##### PROVIDED ENTRIES
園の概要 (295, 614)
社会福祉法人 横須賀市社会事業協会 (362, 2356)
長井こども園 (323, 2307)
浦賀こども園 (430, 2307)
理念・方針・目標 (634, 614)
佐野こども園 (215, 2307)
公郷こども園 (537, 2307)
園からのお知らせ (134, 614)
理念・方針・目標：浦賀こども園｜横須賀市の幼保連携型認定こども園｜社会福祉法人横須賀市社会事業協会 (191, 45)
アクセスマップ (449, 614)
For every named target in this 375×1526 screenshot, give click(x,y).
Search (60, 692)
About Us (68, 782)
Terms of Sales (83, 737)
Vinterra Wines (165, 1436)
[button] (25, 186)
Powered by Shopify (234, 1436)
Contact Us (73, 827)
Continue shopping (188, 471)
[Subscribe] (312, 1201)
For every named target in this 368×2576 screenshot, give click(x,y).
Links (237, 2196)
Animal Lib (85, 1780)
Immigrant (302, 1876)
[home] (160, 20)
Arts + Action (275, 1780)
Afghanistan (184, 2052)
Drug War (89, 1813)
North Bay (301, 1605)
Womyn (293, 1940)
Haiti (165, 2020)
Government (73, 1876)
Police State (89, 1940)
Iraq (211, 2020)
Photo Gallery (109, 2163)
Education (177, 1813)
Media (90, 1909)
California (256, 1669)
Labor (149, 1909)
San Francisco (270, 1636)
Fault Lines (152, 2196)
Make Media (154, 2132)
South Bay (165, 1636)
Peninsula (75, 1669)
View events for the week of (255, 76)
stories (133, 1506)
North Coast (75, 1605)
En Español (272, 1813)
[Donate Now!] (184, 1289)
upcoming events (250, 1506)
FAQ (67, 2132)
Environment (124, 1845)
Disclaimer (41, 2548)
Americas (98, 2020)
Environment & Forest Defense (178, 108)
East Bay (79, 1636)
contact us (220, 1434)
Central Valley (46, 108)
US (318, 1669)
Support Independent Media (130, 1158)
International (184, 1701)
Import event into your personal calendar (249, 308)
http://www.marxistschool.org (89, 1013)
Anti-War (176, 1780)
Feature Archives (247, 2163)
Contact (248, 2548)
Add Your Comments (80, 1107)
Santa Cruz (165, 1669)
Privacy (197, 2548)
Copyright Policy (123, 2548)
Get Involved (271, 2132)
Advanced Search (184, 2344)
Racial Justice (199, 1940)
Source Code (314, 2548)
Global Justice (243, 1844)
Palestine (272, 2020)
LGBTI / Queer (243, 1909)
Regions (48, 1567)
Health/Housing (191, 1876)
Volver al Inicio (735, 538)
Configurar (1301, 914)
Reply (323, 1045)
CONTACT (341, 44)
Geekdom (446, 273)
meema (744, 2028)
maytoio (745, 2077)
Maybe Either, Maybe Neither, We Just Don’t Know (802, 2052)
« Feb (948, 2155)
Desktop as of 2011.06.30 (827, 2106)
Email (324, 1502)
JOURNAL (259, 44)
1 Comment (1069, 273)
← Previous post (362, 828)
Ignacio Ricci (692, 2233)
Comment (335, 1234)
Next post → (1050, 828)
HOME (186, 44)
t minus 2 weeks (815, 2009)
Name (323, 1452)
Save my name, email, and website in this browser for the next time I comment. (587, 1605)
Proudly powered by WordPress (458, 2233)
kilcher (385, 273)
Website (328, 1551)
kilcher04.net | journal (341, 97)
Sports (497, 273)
##########
Your task is to restate, word for word, only those lines above that fall between the line holding "Advanced Search (184, 2344)" and the line holding "maytoio (745, 2077)", inclusive.

◆ **PROBLEM SOLUTION**:
Advanced Search (184, 2344)
Racial Justice (199, 1940)
Source Code (314, 2548)
Global Justice (243, 1844)
Palestine (272, 2020)
LGBTI / Queer (243, 1909)
Regions (48, 1567)
Health/Housing (191, 1876)
Volver al Inicio (735, 538)
Configurar (1301, 914)
Reply (323, 1045)
CONTACT (341, 44)
Geekdom (446, 273)
meema (744, 2028)
maytoio (745, 2077)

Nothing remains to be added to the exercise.